I even have mini-panic attacks when I think about my 4 grandchildren. If I died tomorrow, would I have successfully passed on whatever knowledge and wisdom I want to give them? Have I made enough memories? Years from now, will they view me as a vibrant (yes, older!) woman who could get down on the floor and play with them or an old lady who lost her sense of excitement and wonder and got so decrepit she had no stamina? In my childhood, I had 2 grandmothers. My maternal grandmother was anorexic and lived most of the years I knew her in a state mental institution. My paternal grandmother lived with us in a dark room in the back of the house. She never came out for anything and I remember her arguing and crying when my Dad made her take her medicine. She could be quite scary. I don't want to be a scary old lady. I want to be an interactive, energetic, fun old lady.
Alas, the future is unknowable.
Getting older is frightening, exhilarating, anxiety-provoking, and definitely challenging. Dick Van Dyke in his book wrote that he once got to meet Fred Astaire. He asked Fred if he still danced, if he still did the things he always used to do. Fred’s answer was, yeah, but now it hurt.
At that doctor’s office that day, I saw some hope. I saw some elderly people who seemed to be coping with their aging journey well. In my mind, I pointed to each of them and said, “You are my role model; you are who I want to be when I get old.”

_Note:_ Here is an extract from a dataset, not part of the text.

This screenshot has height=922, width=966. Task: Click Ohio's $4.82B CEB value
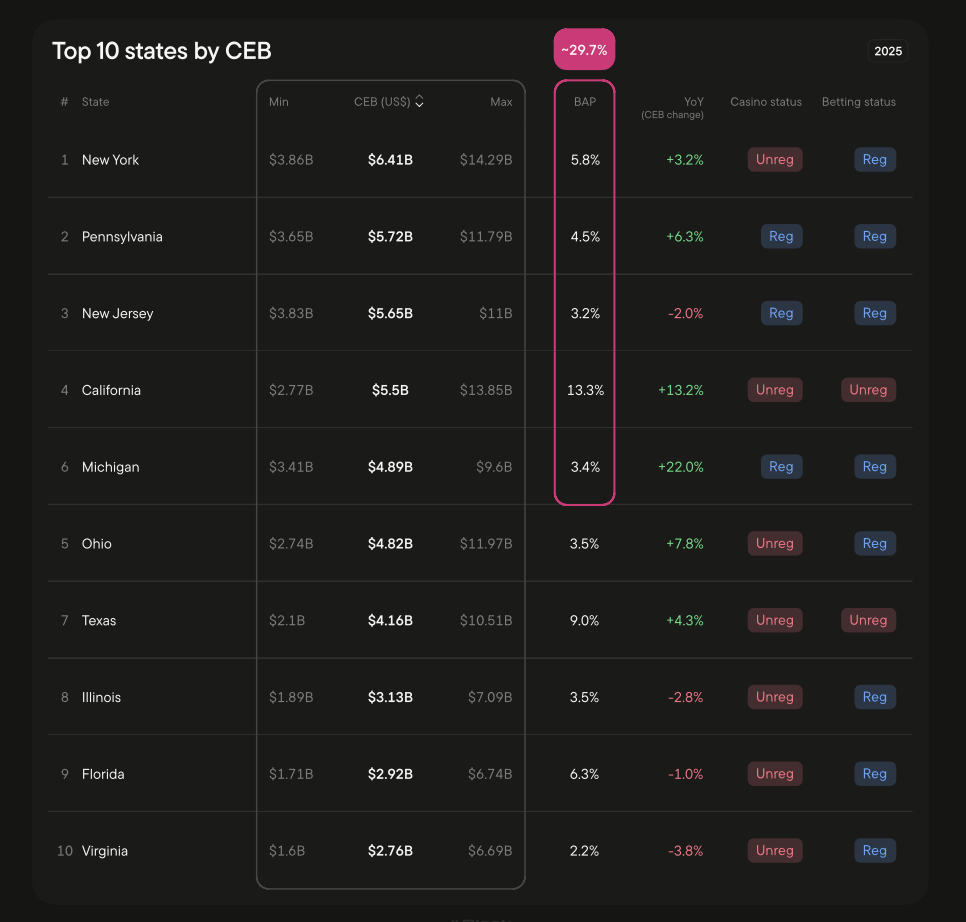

In my job as a transcriptionist, I hear a lot of dictations where the provider gives an opinion of what age means to them. I’ve heard a 75-year-old patient referred to as “middle-aged” and a 60-year-old patient described as “elderly.” I guess it all depends on where you’re coming from. I remember when our son Matt was about 3, which would make me about 31, I was cuddling with him in a chair, and I whispered, “Matt, will you take care of me when I get old?” Matt replied, “But you ARE old!” I was taken aback, but pulled myself together and asked, “If I’m old, what is Granny?” He said, “She’s VERY old.” I then brought up good old Aunt Bessie, who would have been in her 80s, I guess, and asked, “If all that’s true, then what is Aunt Bessie?” and Matt said without missing a beat, “She’s ALL old.” So there.
In the near future, I would like to expand the aging discussion to what it feels like to watch my spouse age, watch my Mom age, and watch my kids age, but for now, I am just astonished at watching myself age. I guess I’ll just keep turning the pages on my life’s story without ever knowing how many pages are left in the book. Thank God I’m still interested in how the adventure unfolds and enjoying the story along the way!